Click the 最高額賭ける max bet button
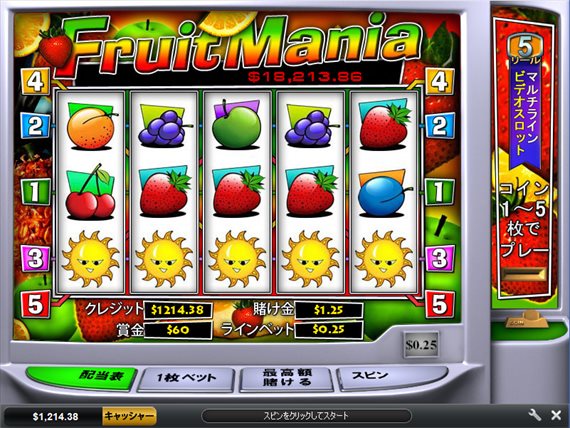570x428 pixels. 287,378
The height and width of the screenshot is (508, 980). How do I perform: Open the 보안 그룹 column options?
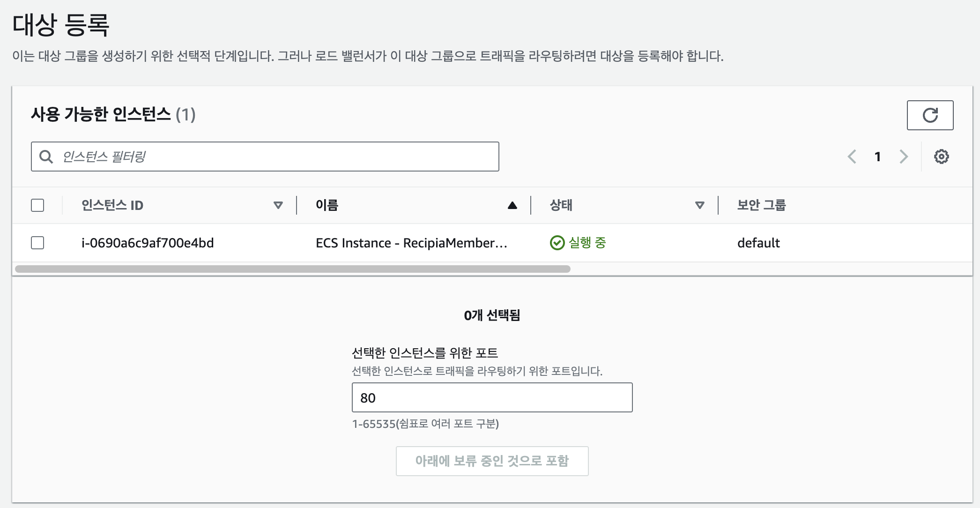point(761,205)
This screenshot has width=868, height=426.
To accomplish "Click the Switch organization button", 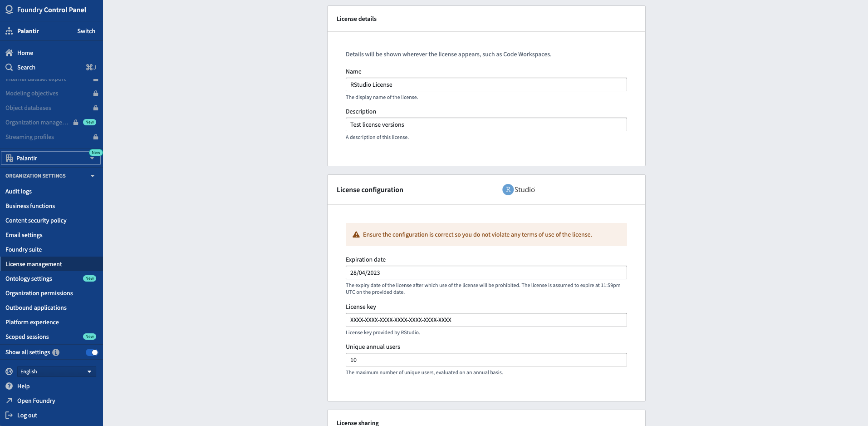I will coord(86,31).

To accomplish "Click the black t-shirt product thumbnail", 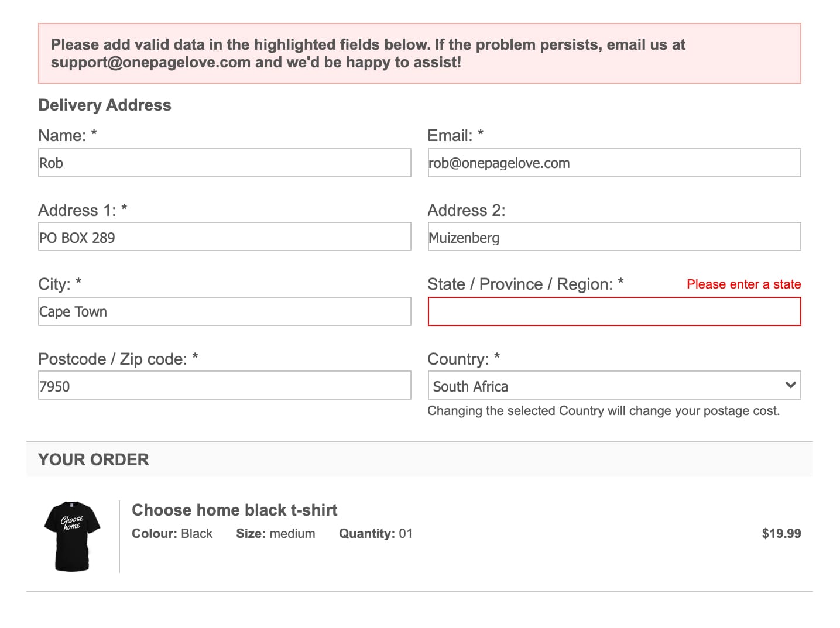I will tap(72, 536).
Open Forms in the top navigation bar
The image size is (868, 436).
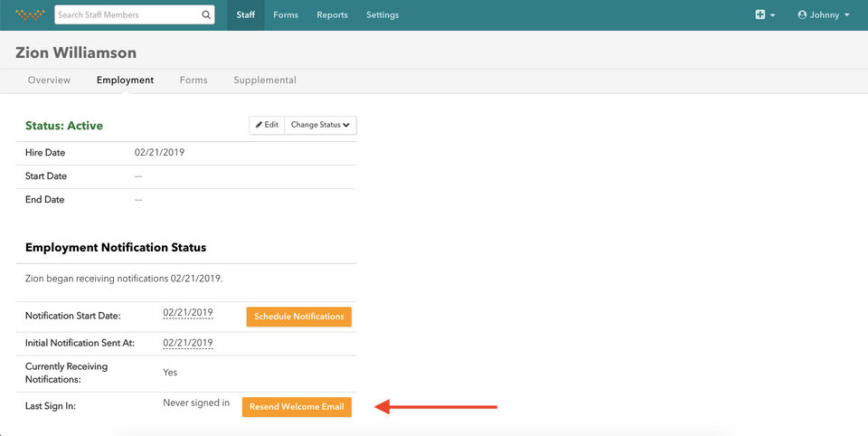286,15
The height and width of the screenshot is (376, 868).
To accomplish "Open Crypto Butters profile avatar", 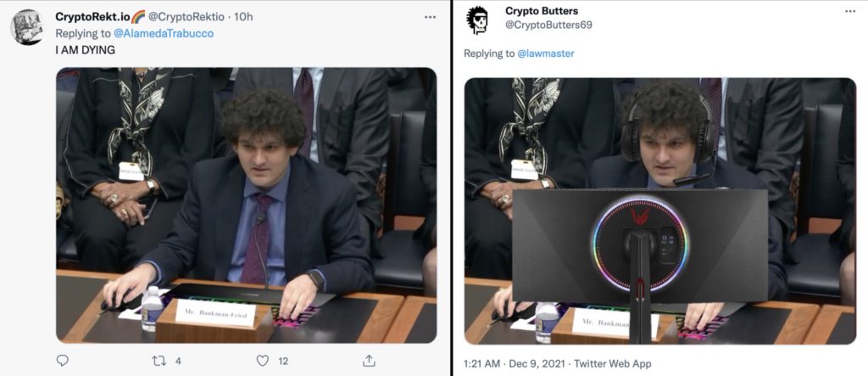I will coord(476,20).
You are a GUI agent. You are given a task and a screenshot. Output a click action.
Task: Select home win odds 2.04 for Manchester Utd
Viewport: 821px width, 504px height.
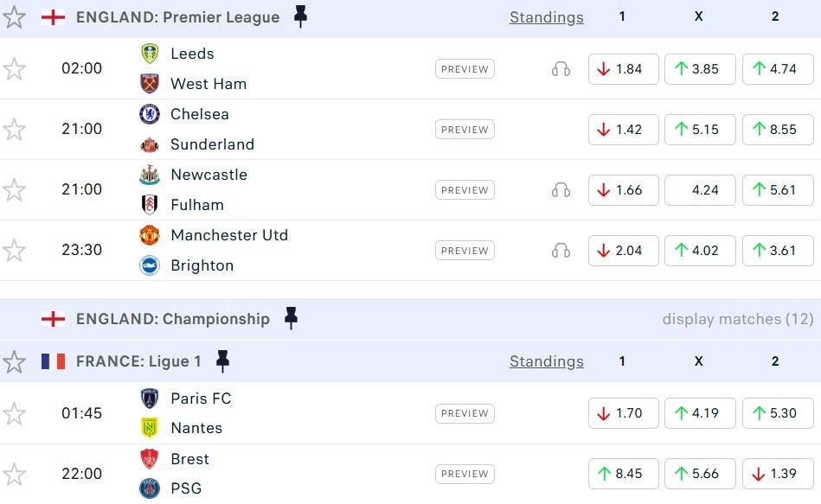coord(623,251)
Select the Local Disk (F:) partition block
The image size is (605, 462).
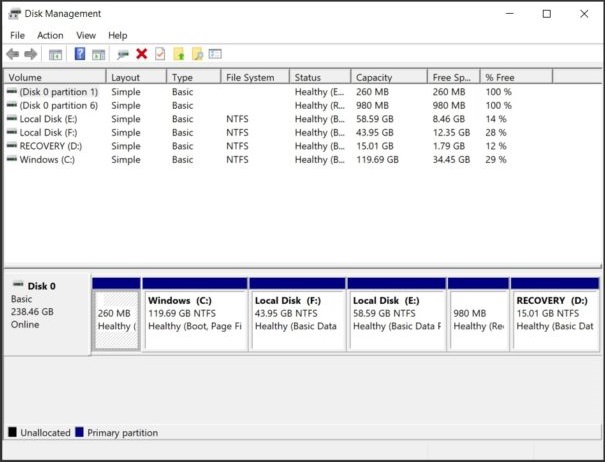297,320
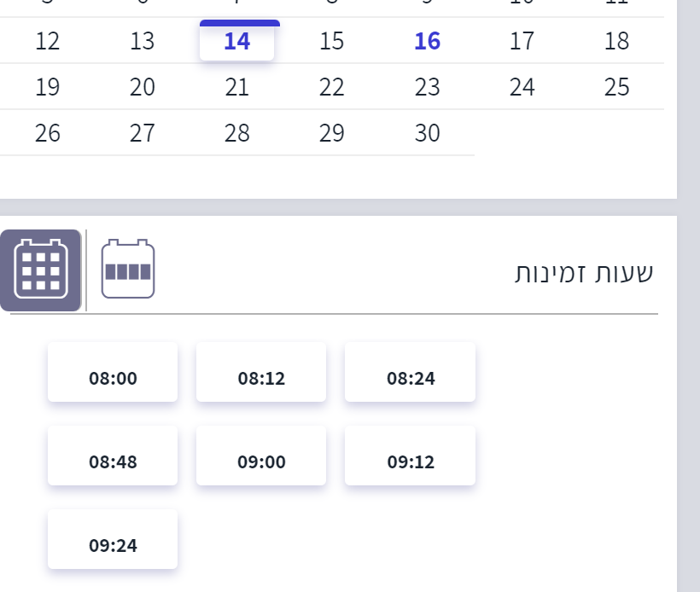This screenshot has width=700, height=592.
Task: Pick available date 16 in calendar
Action: 427,41

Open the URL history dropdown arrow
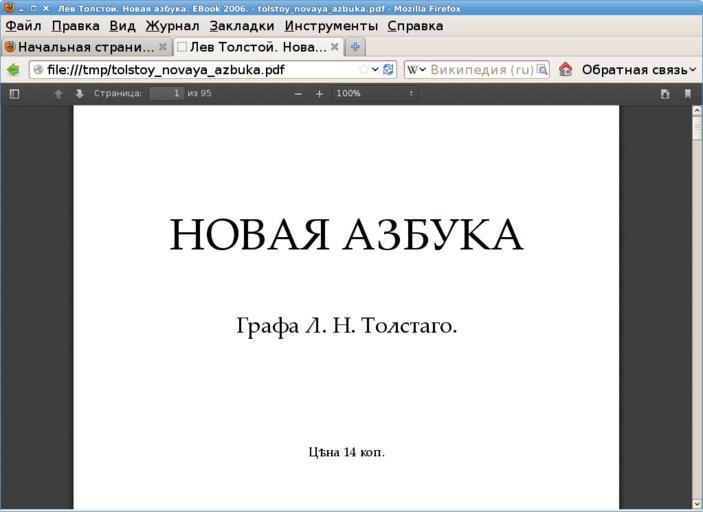click(376, 70)
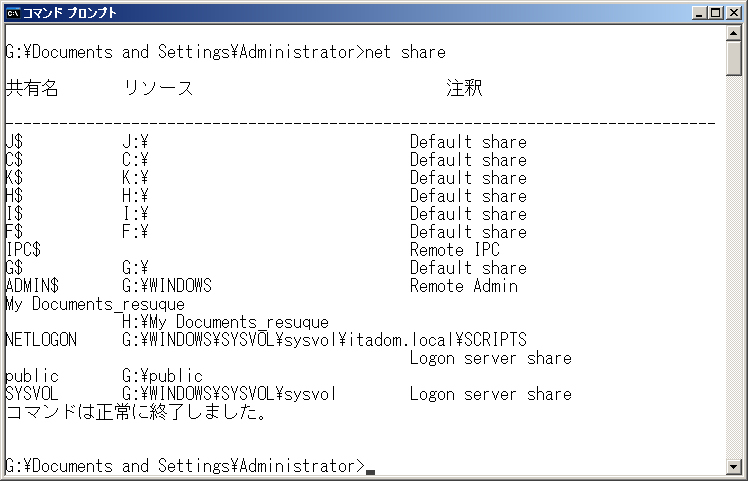The width and height of the screenshot is (748, 481).
Task: Click the 共有名 column header
Action: [32, 88]
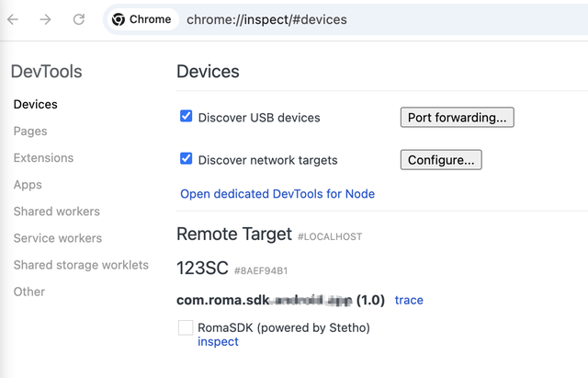Image resolution: width=588 pixels, height=378 pixels.
Task: Reload the page with refresh icon
Action: [x=79, y=19]
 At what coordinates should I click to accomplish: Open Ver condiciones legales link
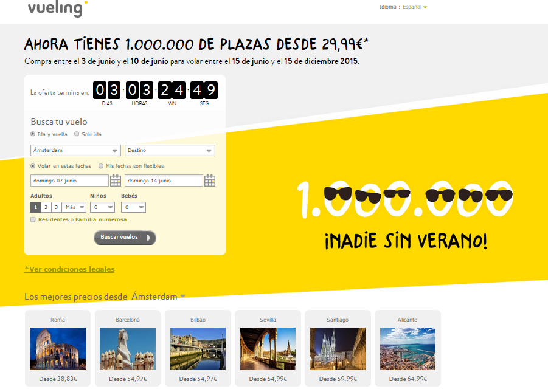69,269
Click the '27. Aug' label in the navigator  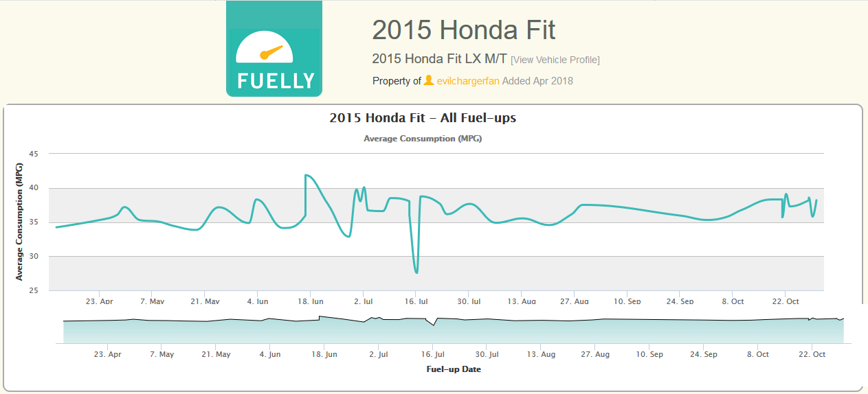tap(595, 354)
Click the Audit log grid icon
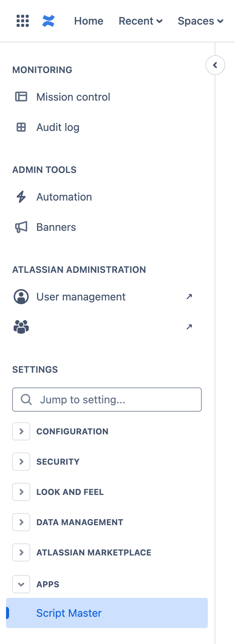Viewport: 235px width, 644px height. [x=21, y=127]
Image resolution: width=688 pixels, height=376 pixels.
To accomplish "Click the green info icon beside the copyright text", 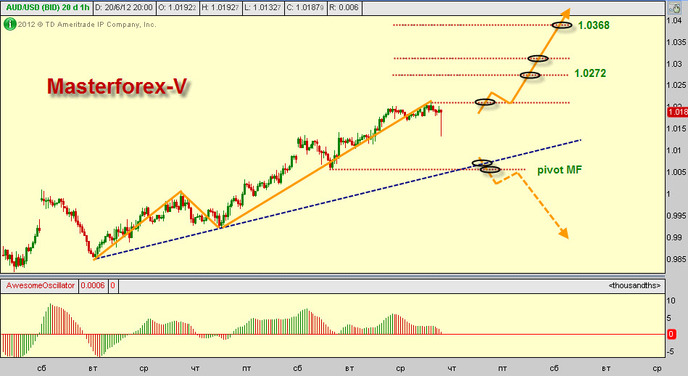I will tap(10, 24).
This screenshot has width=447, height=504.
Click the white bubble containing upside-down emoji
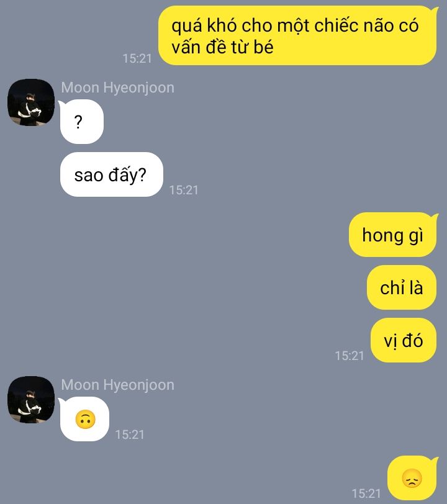click(84, 419)
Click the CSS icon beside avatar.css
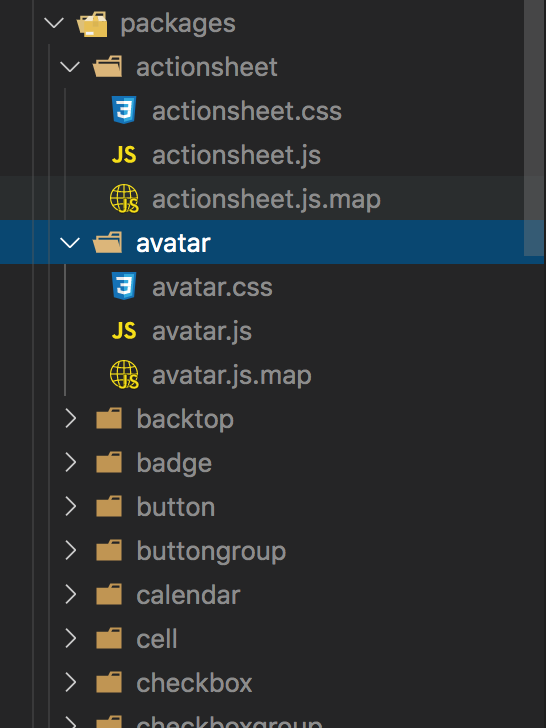 pos(124,286)
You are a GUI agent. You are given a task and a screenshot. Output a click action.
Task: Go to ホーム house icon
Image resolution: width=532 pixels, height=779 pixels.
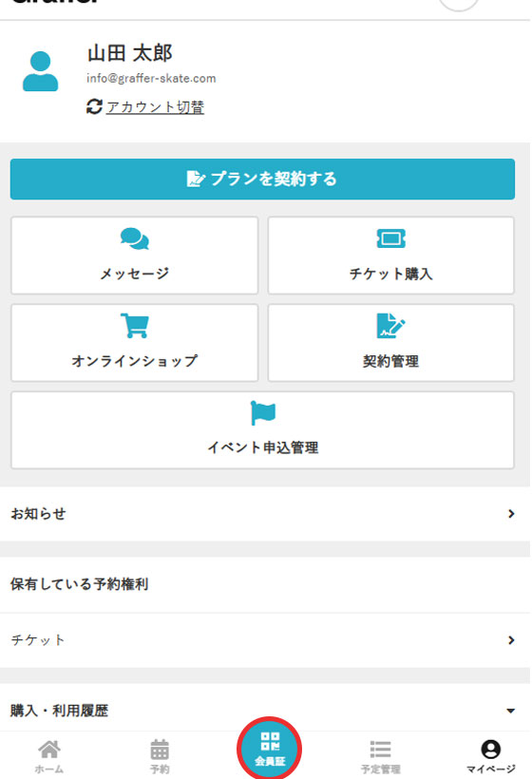(49, 750)
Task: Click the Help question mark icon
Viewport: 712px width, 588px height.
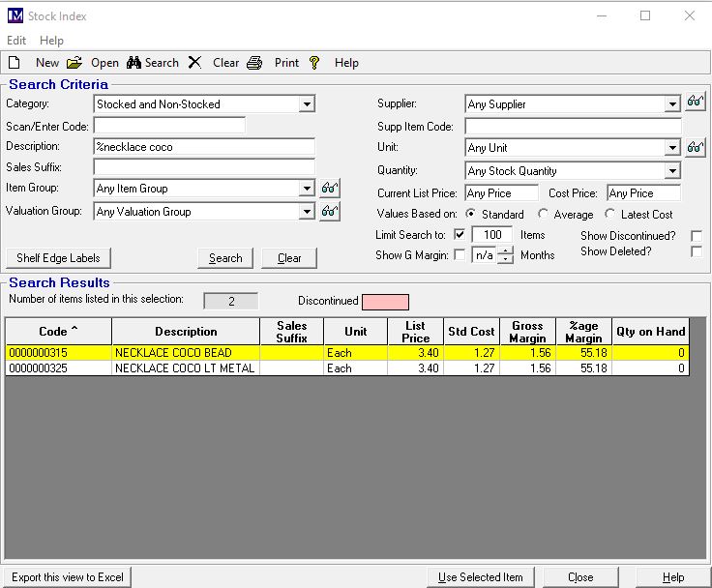Action: (x=314, y=63)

YOUR OBJECTIVE:
From the line containing "This screenshot has width=447, height=504." through the last line of the listing, inclusive, transcribe every line exactly and nothing else; the pictures stay out.

EXERCISE RESULT:
This screenshot has width=447, height=504.
Click the white bubble containing upside-down emoji
click(84, 419)
Click the CSS icon beside avatar.css
 pos(124,286)
You are a GUI agent. You are given a task and a screenshot. Output a click action.
Task: Go to ホーム house icon
Image resolution: width=532 pixels, height=779 pixels.
(49, 750)
Task: Click the Help question mark icon
Viewport: 712px width, 588px height.
Action: (x=314, y=63)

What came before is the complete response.